成人式の夜
Twitterやテレビのニュースで今日が成人式だと気が付いた。成人式なんて過ぎてしまえば胸がちくりとする思い出がある人以外はそっと忘れゆくものだろう。
私の忘れられない思い出を備忘録として少しだけここに綴ろう。
忘れられない思い出なんて言いつつも、美化して忘れていく思い出の方が人はずっと多いから。
大学時代にとてもとても好きだった人は雪国出身。市町村合併前のその小さな街は市ではなく村だった。
彼が村には信号が2つだけだと言ったのは大袈裟だと思っていたけど、初秋にその村を訪れた時にそれが大袈裟でないことを知って笑ってしまった。ぽつぽつとしか存在しない民家を“近所の家”と彼が表現したので「遠くなのに近所・・・・ってシュールだね」と二人で笑った。
『冬には雪景色になるよ。雪かきが大変なんだ』
と彼は言い、私は
「今度は冬に来るよ」
と2つ目の信号機を見つけた後に伝えたと思う。
当時の彼は複雑な家庭の人だったので成人式には出席しないと言った。
反対に私は1年近く前から振袖を家族で何度も見に行き成人式の準備をしていて、私の母もまた複雑な家庭の人なので長女の私にはいろいろしたかったのだろう。見惚れるような美しく身の丈に確実に合っていない総絞りの振袖を用意してもらっていた。当たり前に。
私と母とは友達親子ではなくしっかりとした境界線を引いた親子関係だったが珍しく何かの話題で彼が成人式に出席するのか聞いてきた。
「出席しない。というか出来ないみたいよ。」
そう伝えると
“成人のお祝いをするから我が家に来るように伝えて。

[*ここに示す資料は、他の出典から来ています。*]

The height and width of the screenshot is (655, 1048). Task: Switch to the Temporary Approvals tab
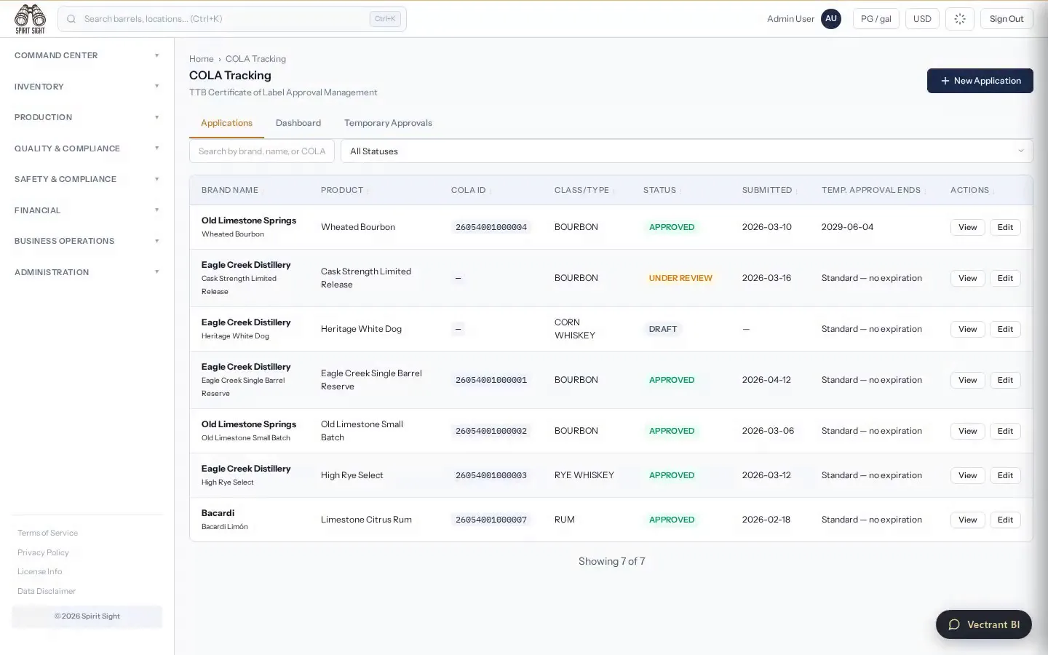coord(388,123)
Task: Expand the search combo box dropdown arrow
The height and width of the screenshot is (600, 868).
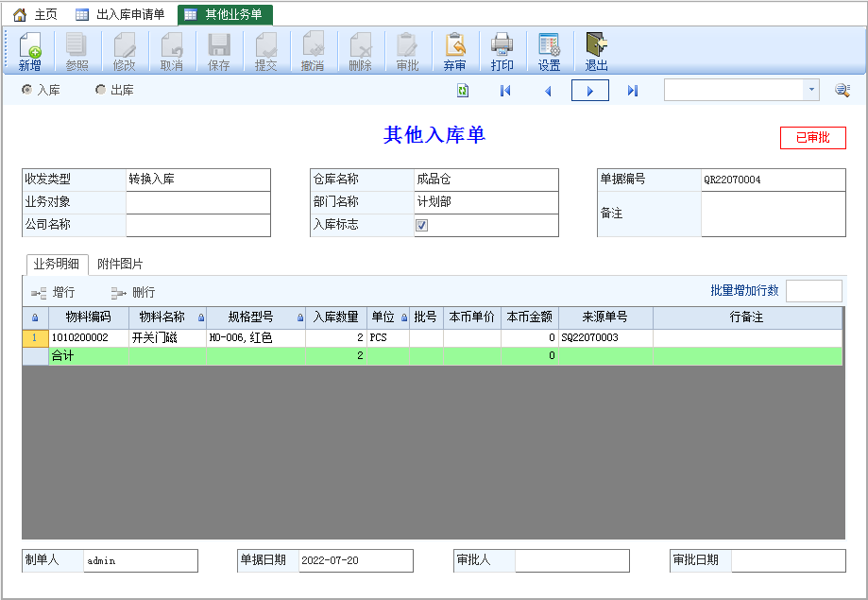Action: tap(811, 90)
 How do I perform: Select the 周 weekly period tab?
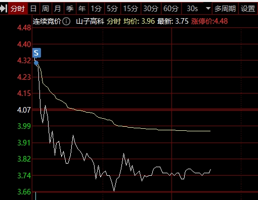46,9
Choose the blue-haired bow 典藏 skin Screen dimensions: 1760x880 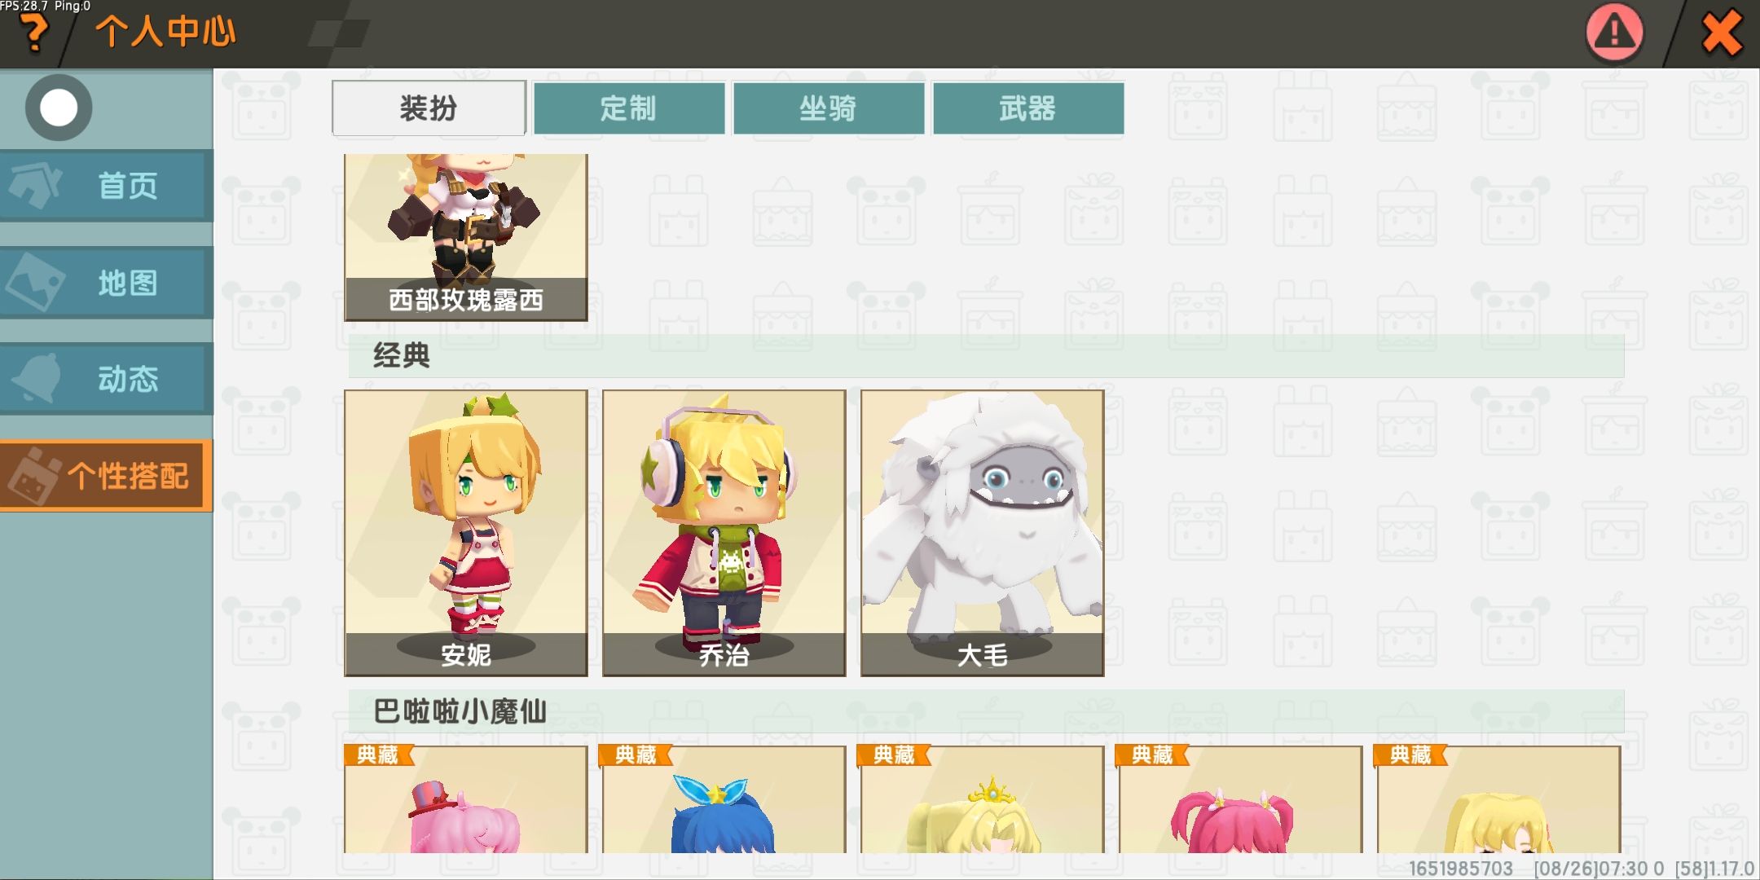click(724, 799)
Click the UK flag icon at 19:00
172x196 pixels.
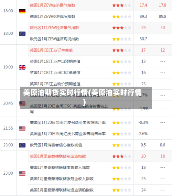22,67
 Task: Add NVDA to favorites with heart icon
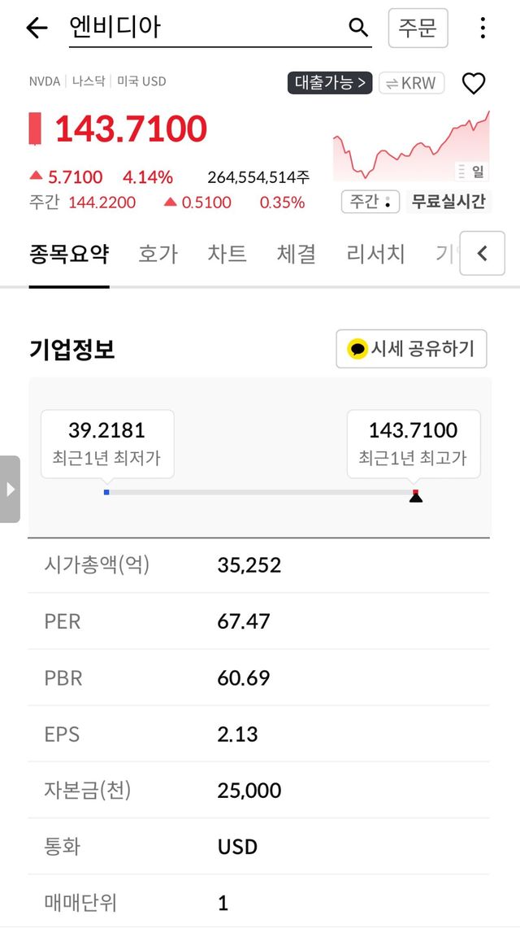tap(474, 83)
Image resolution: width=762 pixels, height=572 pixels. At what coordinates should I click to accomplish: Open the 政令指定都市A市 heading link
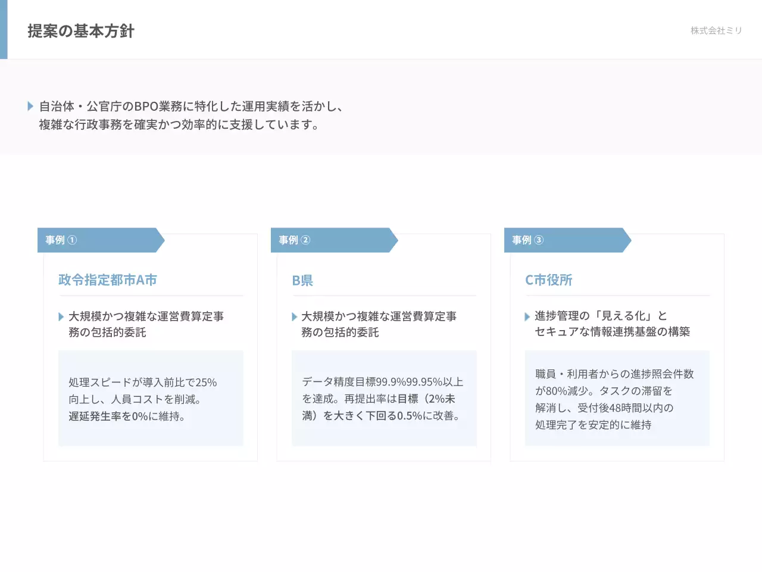pyautogui.click(x=107, y=279)
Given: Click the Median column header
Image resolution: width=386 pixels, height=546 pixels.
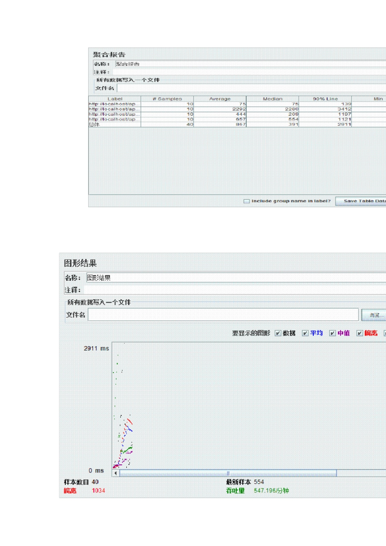Looking at the screenshot, I should pos(273,99).
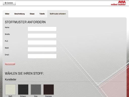
Task: Select the PLZ input box
Action: coord(42,42)
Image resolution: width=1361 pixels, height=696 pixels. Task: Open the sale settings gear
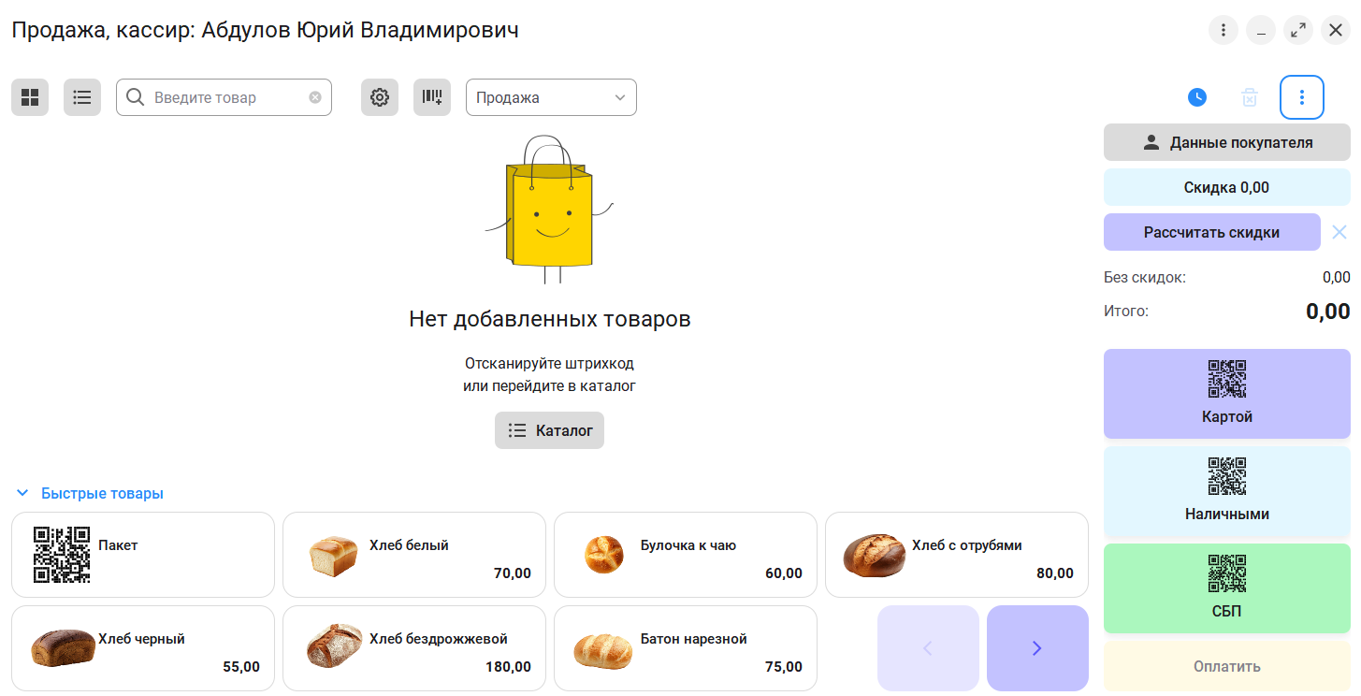pos(380,97)
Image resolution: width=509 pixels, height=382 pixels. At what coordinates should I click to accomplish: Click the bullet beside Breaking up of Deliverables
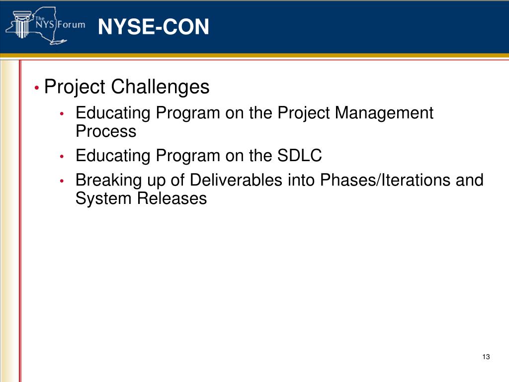(62, 181)
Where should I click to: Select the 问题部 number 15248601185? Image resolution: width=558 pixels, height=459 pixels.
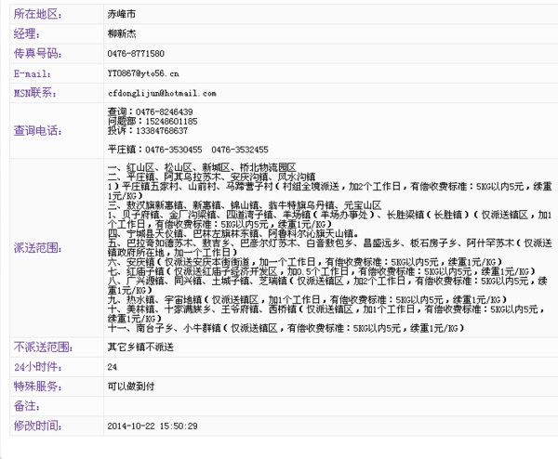(153, 121)
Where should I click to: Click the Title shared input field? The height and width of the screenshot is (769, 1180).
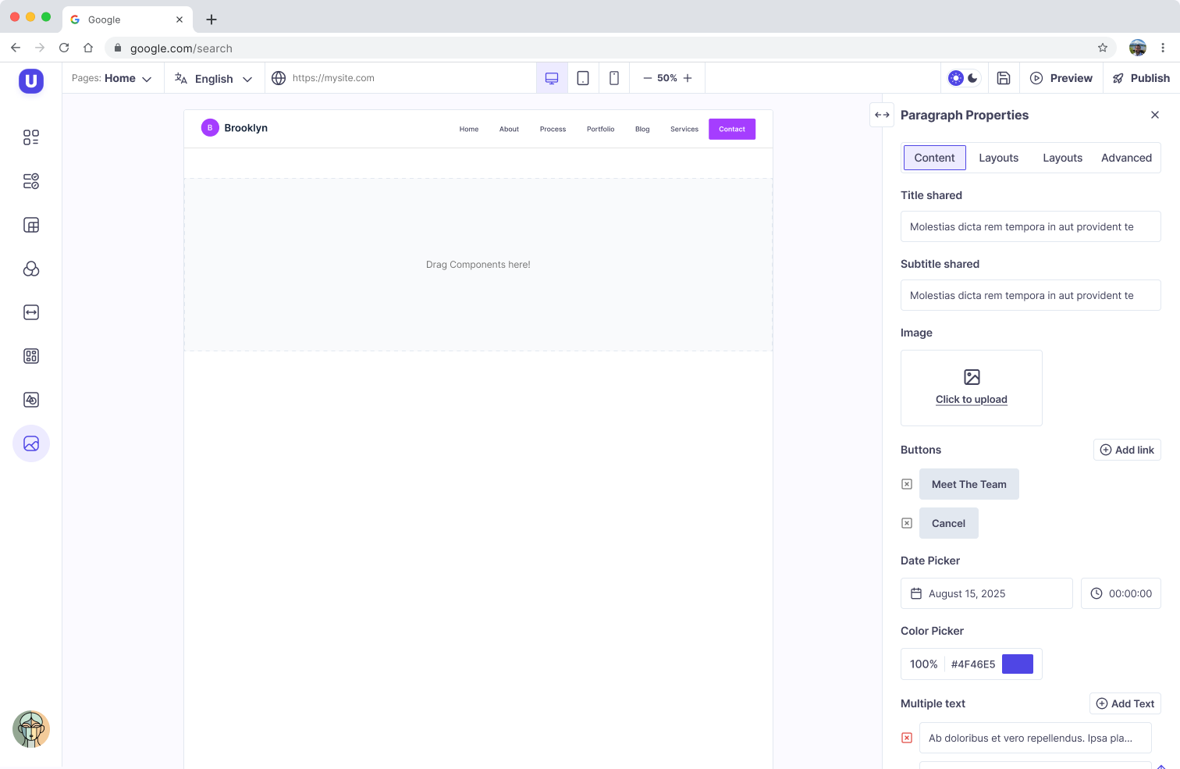[1030, 226]
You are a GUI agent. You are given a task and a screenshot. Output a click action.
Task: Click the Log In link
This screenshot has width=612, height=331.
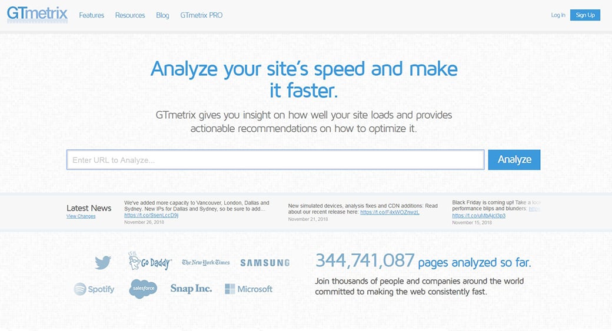click(x=558, y=15)
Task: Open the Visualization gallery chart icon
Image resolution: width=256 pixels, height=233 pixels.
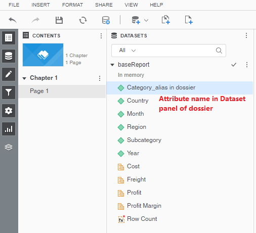Action: coord(9,129)
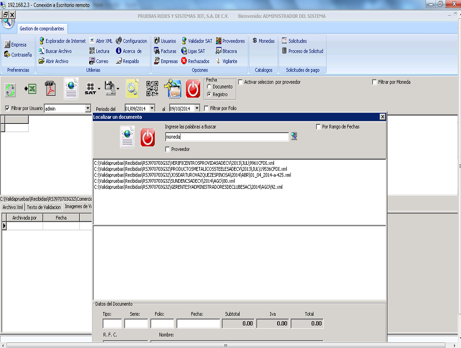Expand the admin user dropdown
Screen dimensions: 461x348
click(88, 108)
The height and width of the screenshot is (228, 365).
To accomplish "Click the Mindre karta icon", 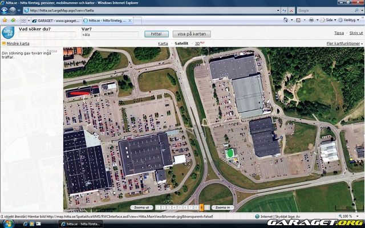I will tap(3, 43).
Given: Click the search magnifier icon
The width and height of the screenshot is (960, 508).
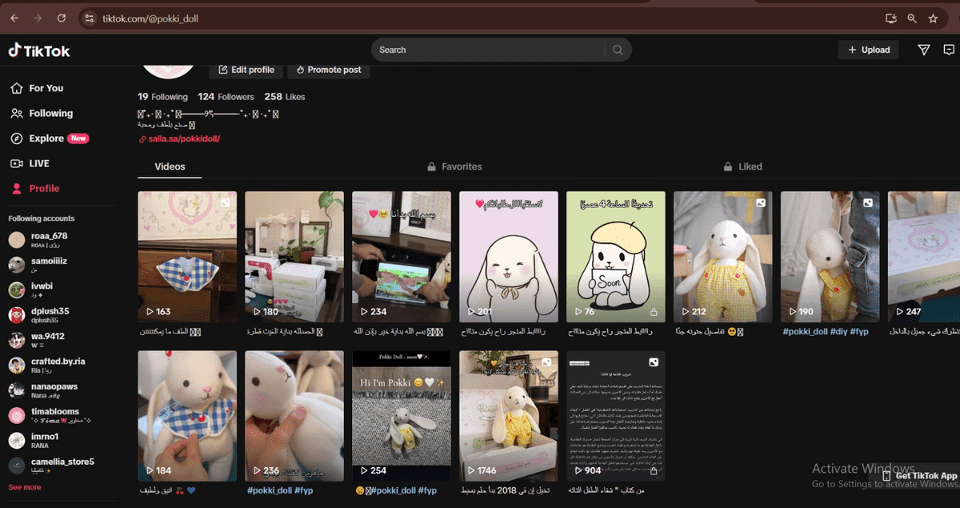Looking at the screenshot, I should click(x=617, y=50).
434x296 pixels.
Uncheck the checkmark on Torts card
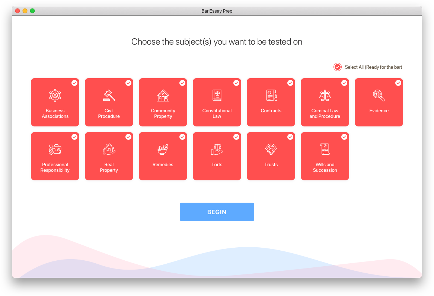coord(236,137)
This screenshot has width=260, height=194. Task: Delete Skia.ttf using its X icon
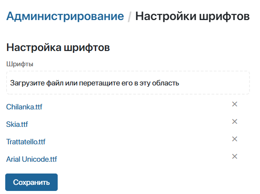[235, 122]

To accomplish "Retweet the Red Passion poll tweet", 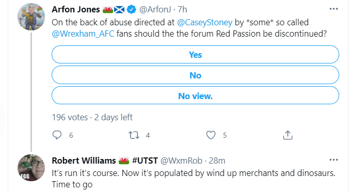I will click(134, 135).
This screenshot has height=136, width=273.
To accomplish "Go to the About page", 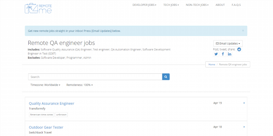I will [x=220, y=5].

成人のお祝いだからお酒も飲むからそのまま泊まりなさい”
と・・・。
当時の母は40代後半。賑やかな成人の日を二十歳の大学生がひとりひっそりと過ごすのがやるせなかったのだろう。今ならそのお節介も理解出来る。
【成人式当日】
父が故障したロボットみたいに全方位から私の写真を撮影する。親ばか。私はそれが恥ずかしく、ぷんすかしながら沢山の友達と成人式に出席した。久しぶりに逢う同級生のスーツ姿と振り袖姿にみんなちょっと変なテンションだったのを覚えている。ちなみに偉い人の話は大好きな彼が家に泊まることにソワソワしてしまって何も心に残っていない。
彼が我が家に来るまで振袖は脱がなかった。帯が苦しくてヒーフーと妊婦のような呼吸で耐えてまでも彼に振袖姿を見せたかったから。彼は彼で私の実家に宿泊するという壮大なミッションに飲み込まれていて私の振袖姿には『おーー』という無難なリアクションで私はまたぷんすかした。
夕食にはうやうやしく“寿”と書かれたたいそうな箸と沢山の御馳走が用意されていた。いつもは食器棚の飾りみたいな存在の切子グラスで日本酒をみんなで少し飲んでたくさん笑ってご飯を食べたけど、終始彼は居心地がいいんだか悪いんだか分からない顔をしていたな。
初めて我が家に宿泊する異性の初代表の彼の布団はがっつり私の部屋とは違う和室に準備されていて、彼がお風呂の間に母から“同じ部屋で寝ることは絶対ダメ”と宣戦布告をうけたけど、二十歳に成りたての男女が(私が)宣戦布告を守ることなどあるわけなく、彼が100回くらい『部屋に戻りなよ』と言ったのを無視してそっと夜中に和室の布団に潜り話し込んで朝方に自室に戻った。
助平なことは二人で迎える成人式の夜にはしなかった。しなくてもその当時はそれが男女の絶対的なものではなくて、男女だけどそれに拘ることさえ知らなかった若い二人だったから。
彼が帰った後に強行突破はバレていて両親からこっぴどく説教されたことを思い出す。
この思い出を彼も成人式の夜にニュースを観ながら思い出しているだろうか?
「ずっと一緒に居ようね」という約束も、「今度は冬に来るよ」という約束も果たせないまま、成人式の何年か後に彼はひとりで雪国へ戻った。
私が見ることがなかった雪がたくさん降る街で今は暮らしている。